Neither does he subscribe to Labour's liking for a wholesale switch to a European system in which the new single competition body would have tremendously wide powers to fine companies and issue bans against monopoly practices.
He believes the advantage of UK law is that it gives the competition authorities a broad test of the public interest and wide discretion.
However, Mr Bridgeman said he had no objection in principle to Labour's plans to force companies to prove mergers are in the public interest before they are approved. He suggested this could suppress some takeover activity but "not necessarily radically change the pattern of business behaviour in battles for corporate control".

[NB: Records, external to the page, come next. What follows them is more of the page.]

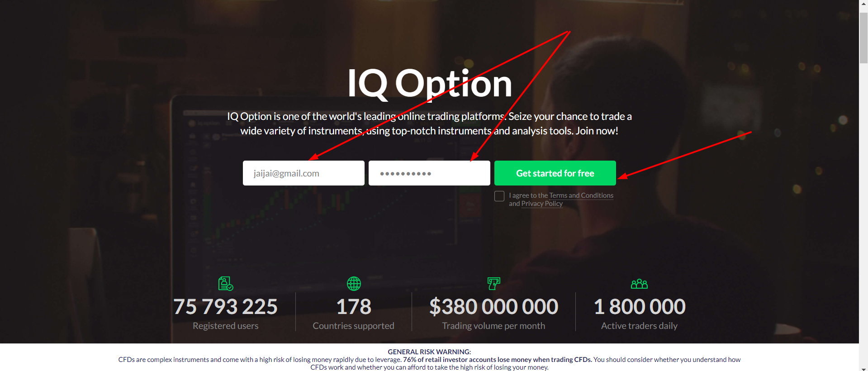This screenshot has width=868, height=371.
Task: Click the registered users document icon
Action: tap(226, 284)
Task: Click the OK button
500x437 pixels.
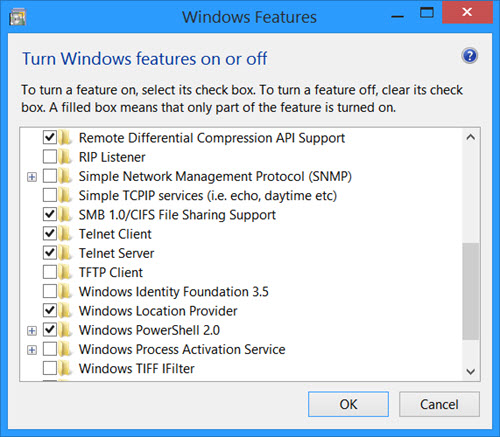Action: coord(348,404)
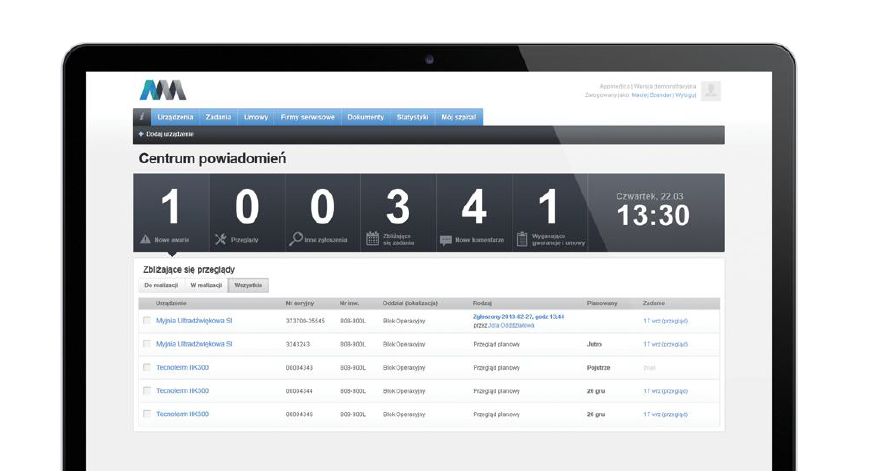878x473 pixels.
Task: Select the last Tecnoterm IIK300 row checkbox
Action: pyautogui.click(x=147, y=413)
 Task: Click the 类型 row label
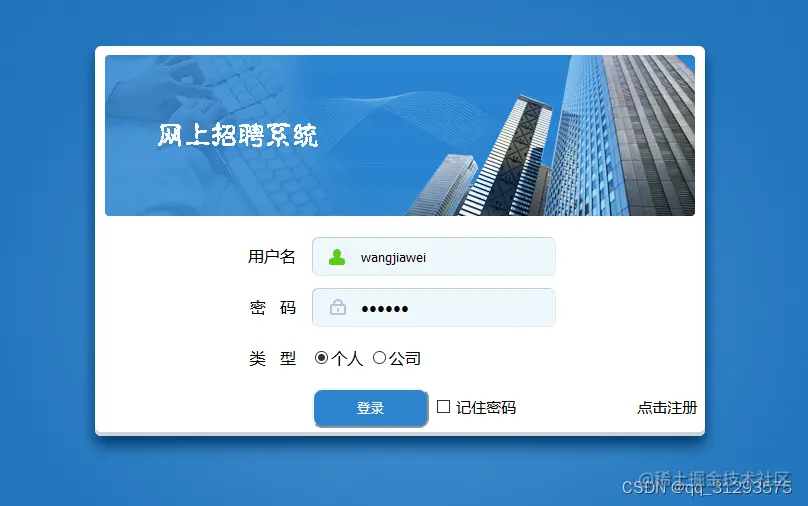click(273, 358)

In the same vein, Mr Bridgeman was sympathetic to a proposal by Graeme Odgers, chairman of the Monopolies and Mergers Commission, to give the OFT rather than ministers the power to initiate merger inquiries. He thought this a change of emphasis and less radical in practice than it sounded.

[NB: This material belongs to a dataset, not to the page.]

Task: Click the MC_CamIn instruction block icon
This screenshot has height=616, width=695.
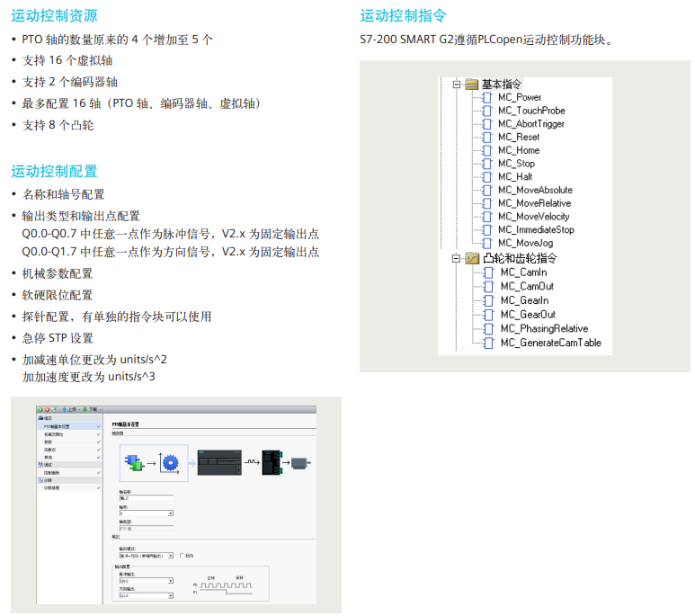Action: pyautogui.click(x=488, y=272)
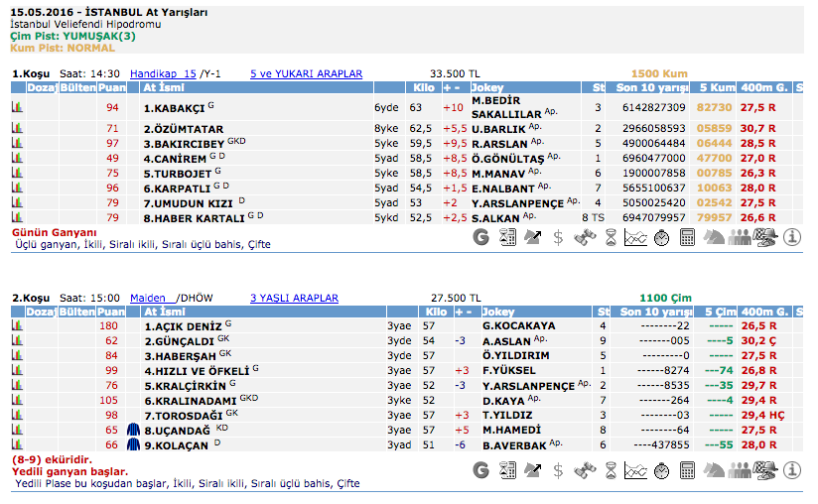Click the G icon under race 1

pyautogui.click(x=481, y=237)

Though revolution may not be his style, Mr Bridgeman has his own long shopping list for the consultative document that Mr Lang has promised to publish later this year. It includes items that will not be at all welcome to City corporate finance departments. A power to seize internal board papers and other similar documents would be useful for tackling UK cartels and monopolies as well as merger cases. "Anything that can get the job done quicker is bound to be good," he says.
Another power Mr Bridgeman would like is to ring-fence merged firms so they cannot make irrevocable changes before the OFT or the MMC has investigated. Of more than 100 mergers since Mr Bridgeman took over, 40 have been presented to him as a fait accompli, after completion. "Let's say two bus companies merge and we conclude there is a reduction of competition and a lack of consumer choice and that the only remedy is divestment.
"If by the time we get to XYZ town we find the depot closed, the buses sold off to Thailand and the people have been made redundant, there is nothing we can do about it. We'd like to be able to tell them to ring- fence the assets till we have considered our response."
He says the area where reform is most urgently needed is the Restrictive Trade Practices Act, where the OFT first has to go through long-winded procedures to obtain court orders to ban price-fixing, market-sharing and bid-rigging.
Astonishingly, no fines can be imposed, except for contempt, if the miscreants subsequently defy the court.
Although Mr Bridgeman is against a wholesale switch to the European system of bans and fines, he thinks they would be a useful weapon against three common problems in the UK.
The best known is predatory pricing when, for example, a supermarket sets very low prices for bread to put the local bakery out of business. The second area is where manufacturers refuse to supply shops unless their whole product range is stocked; the third is straightforward refusal to supply goods.
While reform of competition law is on the agenda of both main political parties, ideas about how to achieve it have been in a state of flux since a government White Paper in 1989 which Mr Bridgeman believes was too sympathetic to importing European legislation. "Thank heavens we didn't go along with that. Much of what will emerge from the Government's current consultation round will be quite different." he says.